→ Given passage
Top positive review
11 people found this helpful
Thankful for modern medicine
on 15 April 2012
This is a well written biography by a brilliant young scholar (annoyingly, only 26 when this was published) and now Member of Parliament, about a brilliant young king caught up in the turbulent politics of Tudor England. Edward was the longed for son of Henry VIII, and only nine years old when his father died. Edward himself died at the age of 15, when he was on the cusp of taking the full reigns of power.
Death is a recurring theme of this biography, and for a modern reader it is a sobering reminder of how different our world is from that of previous generations. Edward's mother (Jane Seymour) died soon after he was born of blood poisoning caused by poor hygiene. Edward probably died of TB.
I am grateful for modern medicine.
Edward led a gilded yet very constrained childhood, with little contact with his father. Educated from birth to be king he was unusually gifted, showing an intellectual flair that was extraordinary. He was also committed to the Reformation cause, with a conviction that intensified as he grew older. Reading this biography, one of the most striking things is the role that religion played in public and private life in the Tudor age. Everyone was a believer - and what they believed really mattered. Faith was at the centre of all life and activity in a way that is almost incomprehensible now. Following Henry's partial Reformation, the extent to which England would become truly Reformed, or slip back into Catholicism was the most crucial issue of the day, and Edward held all the promise of being "a new Josiah" who would lead his nation into a glorious new age.

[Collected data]
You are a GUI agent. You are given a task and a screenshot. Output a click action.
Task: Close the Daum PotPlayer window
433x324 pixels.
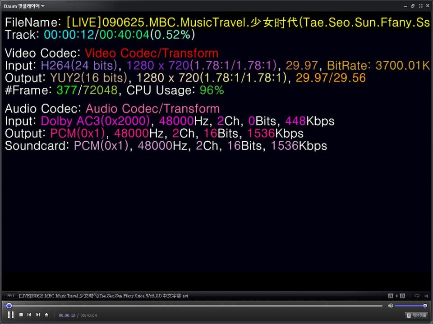click(428, 6)
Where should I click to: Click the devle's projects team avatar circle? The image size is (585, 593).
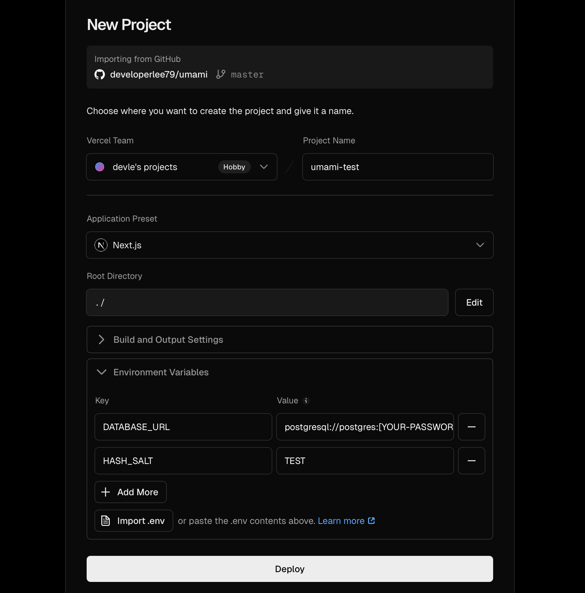coord(100,167)
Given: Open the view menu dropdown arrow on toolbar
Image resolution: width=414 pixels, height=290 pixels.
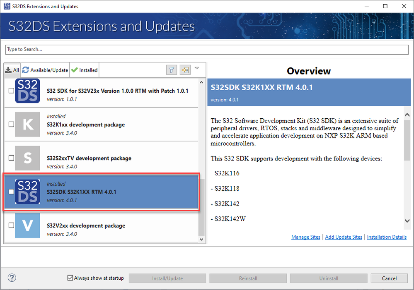Looking at the screenshot, I should [x=197, y=68].
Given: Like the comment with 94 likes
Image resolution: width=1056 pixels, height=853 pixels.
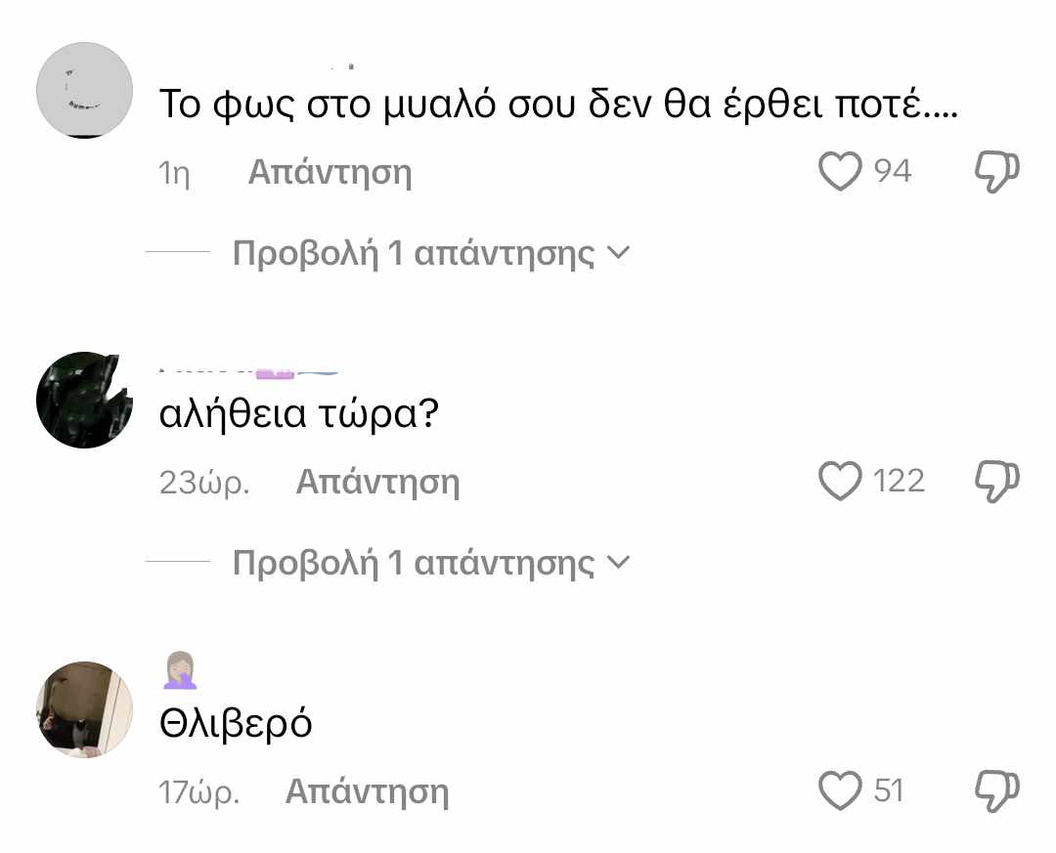Looking at the screenshot, I should point(840,171).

→ To do
A. Please list every person named in the review above the listing.
B. From the review, write out the passage from "Top positive review" up to and including "for modern medicine.", swapping "TB" for "tuberculosis".

→ Written answers
A. Edward, Henry VIII, Jane Seymour, Josiah

B.
Top positive review
11 people found this helpful
Thankful for modern medicine
on 15 April 2012
This is a well written biography by a brilliant young scholar (annoyingly, only 26 when this was published) and now Member of Parliament, about a brilliant young king caught up in the turbulent politics of Tudor England. Edward was the longed for son of Henry VIII, and only nine years old when his father died. Edward himself died at the age of 15, when he was on the cusp of taking the full reigns of power.
Death is a recurring theme of this biography, and for a modern reader it is a sobering reminder of how different our world is from that of previous generations. Edward's mother (Jane Seymour) died soon after he was born of blood poisoning caused by poor hygiene. Edward probably died of tuberculosis.
I am grateful for modern medicine.